### Direction
Could you render the listing below, from the line with "You are a computer-use" through the end of the listing, as a Markdown table with columns Row and Text, skipping blank lines and leaving out the pictures?

### Material for this exercise
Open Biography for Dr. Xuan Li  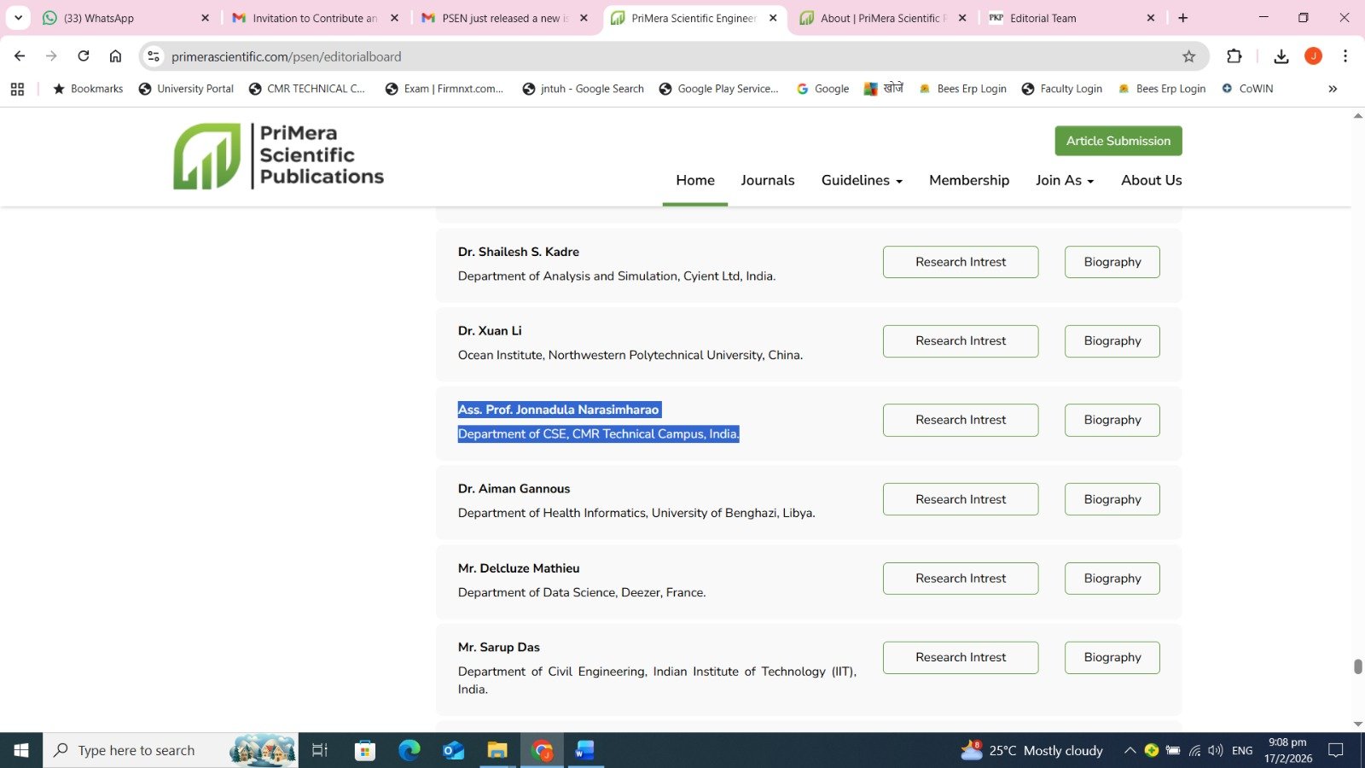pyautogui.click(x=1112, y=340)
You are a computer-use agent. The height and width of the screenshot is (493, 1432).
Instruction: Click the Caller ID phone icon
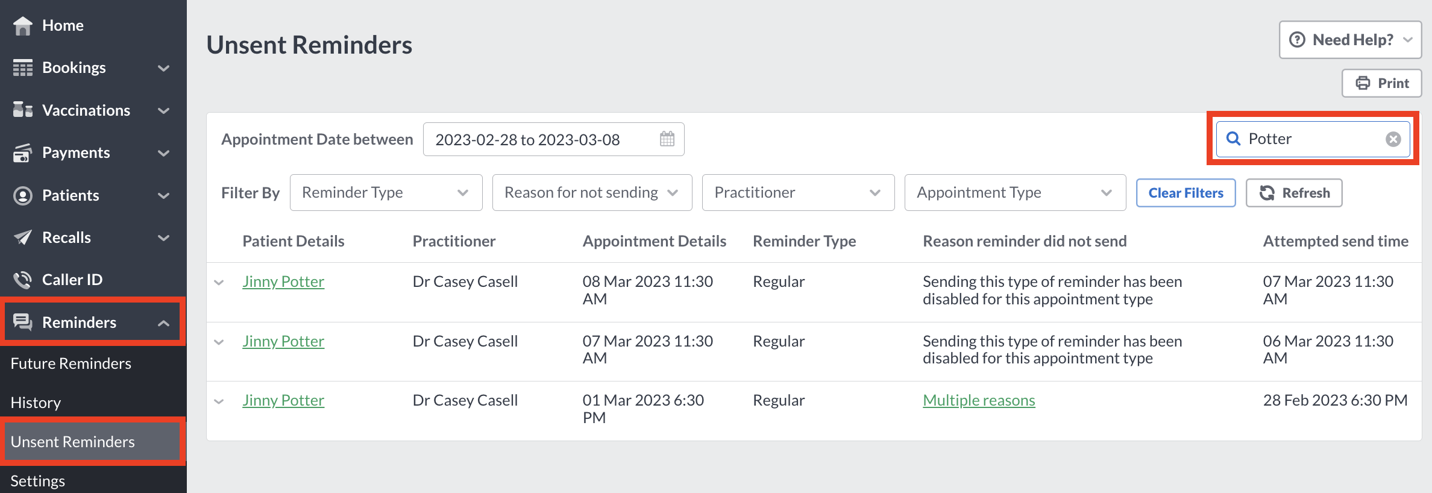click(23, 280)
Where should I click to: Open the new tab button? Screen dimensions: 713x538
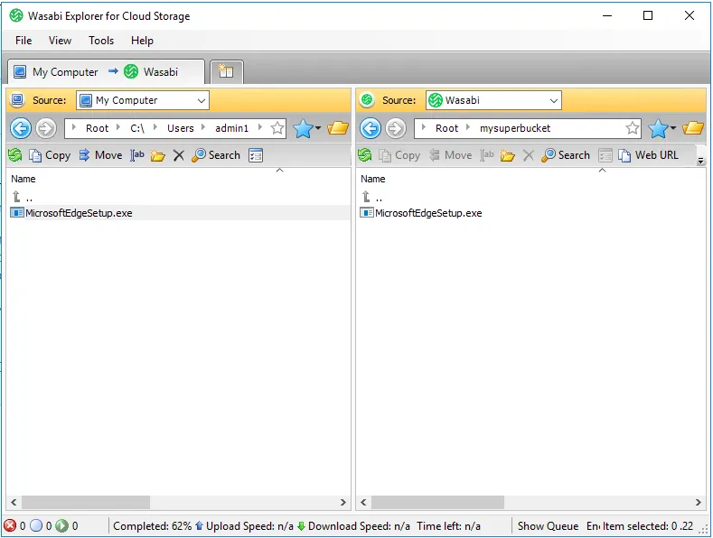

### Reply
| Row | Text |
|---|---|
| 1 | You are a computer-use agent. The height and width of the screenshot is (493, 1432). |
| 2 | Instruction: Click the Caller ID phone icon |
| 3 | click(23, 280) |
| 4 | Where should I click to: Open the new tab button? Screen dimensions: 713x538 |